- _WORK TASK A_:
Answer these questions using the passage on alcohol in skincare, one line each:
(i) Which product did the writer massage onto their face after ballet recitals?
(ii) What is a stabiliser said to do?
(iii) In which products are "bad" alcohols often found?
- _WORK TASK B_: Write the next part of the passage on alcohol in skincare, picking up after its final sentence.

- _PASSAGE TO READ_:
________________

Topical alcohols have been a popular topical issue in the beauty world and causes the utmost confusion. It is found in almost everything you find in Boots, from astringents, moisturisers to face masks. Yet, if you asked a beauty enthusiast, the general advice is to plain right avoid like the plague. But I disagree though. The topical use of alcohol is much deeper than that.
Uses of alcohol in skincare.
Alcohol has been used in skincare products for decades. I still remember the thick Olay cream makeup remover I slapped on and massaged my face with after my ballet recitals, and the alcohol-laden agent swiped after. You see, this second agent was used to de-grease my greased-up face. Other uses of alcohol in skincare listed below:
1. Emulsifier – to blend substances together
2. Antiseptic – to kill bacteria, especially used in hand sanitisers
3. Stabiliser – to prevent separation of products
4. Preservative – to defer decay and minimizes bacterial growth
But do all alcohols do these wondrous things? No.
To keep things simple, there are “good” and “bad” alcohols.
“Bad Alcohols” are notorious for causing a riot in the beauty world and drying havoc on your skin. If you look at the ingredients list on your bottle, these are often “alcohol”, “ethanol”, “isopropyl…”, and “denatured alcohol” / “alcohol denat”. While great for their antiseptic properties and dissolving surface oil, they dry out skin and weaken the protective barrier making skin prone to irritation. They are often found in blue-tinged, drugstore toners and astringents targeted towards greasy-skinned teenagers. As alcohol irritates skin, more sebum is produced thus rolls on the hamster wheel.

________________

- _DATA EXTRACT_:
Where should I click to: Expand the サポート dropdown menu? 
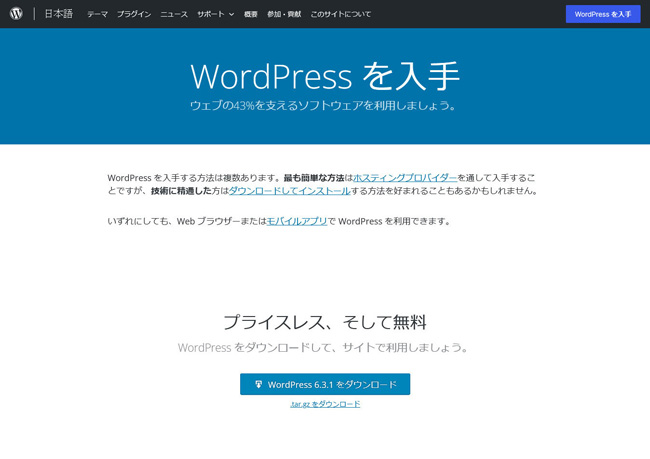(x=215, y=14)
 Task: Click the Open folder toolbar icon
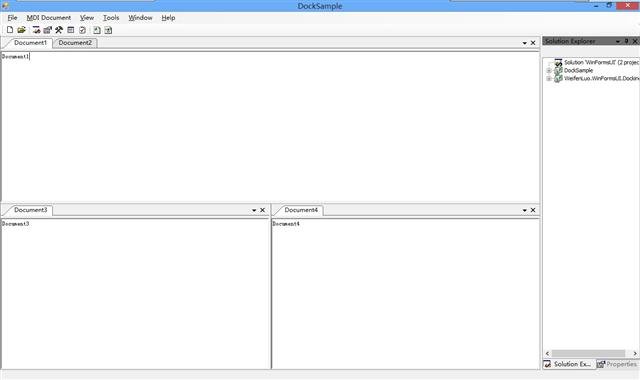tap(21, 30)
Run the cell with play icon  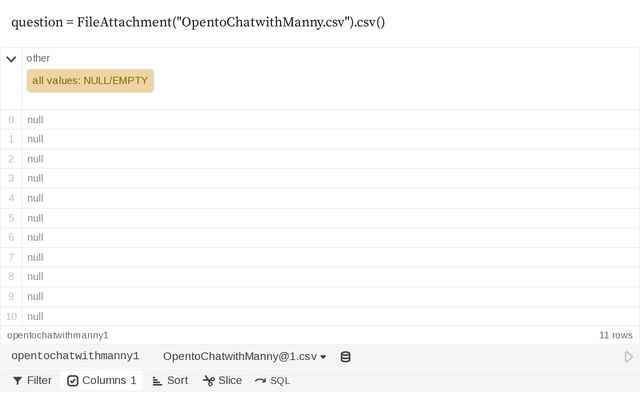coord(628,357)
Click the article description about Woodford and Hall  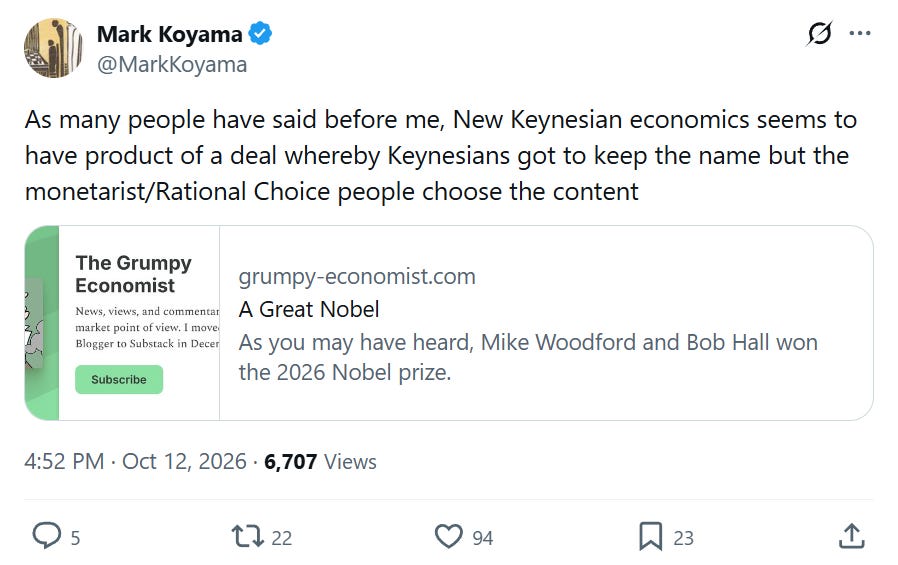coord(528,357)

________________

- _TASK RESULT A_:
(i) A thick Olay cream makeup remover.
(ii) It prevents separation of products.
(iii) Blue-tinged drugstore toners and astringents aimed at greasy-skinned teenagers.

- _TASK RESULT B_:
“Good Alcohols” are underrated and cause a beauty shopper to freak out at the sight of “…alcohol” in the ingredients list. I wish they would be renamed to make it easier for consumers to tell the difference. If the word “alcohol” is preceded by another word, these are often the fatty alcohols which have emollient, thickening, skin-penetrating and/or moisturising properties. They provide a smooth velvety feel to the skin. Common examples include cetyl alcohol, myristyl alcohol, cetearyl alcohol.
Another thing to keep in mind is the “concentration” of alcohol in a product.
The ingredients list is not a random list of products, rather it is often in the order of concentration from highest to lowest. If you find it within the first 5 ingredients, I would probably stay away, especially if you have dry sensitive skin. If it rolls lower down the list, it is likely used in a lower concentration perhaps for beneficial uses listed above.
The General Advice
1. Check the ingredients list before you buy. If you find “alcohol”, “ethanol”, “isopropyl…”, and “alcohol denat” in the first 5 ingredients, stay away. And oh another thing, especially if you have dry skin, avoid that beautiful vibrant blue hue in skincare solutions as if it were a blue poison dart frog.
2. While “bad alcohols” do dry out the skin, applying them on the surface is not "toxic". You will not die (unless you drink them of course).
3. If you are really hell-bent on using those alcohol laden astringents, I would suggest reducing the frequency of use. Limit application up to 2-3 times a week.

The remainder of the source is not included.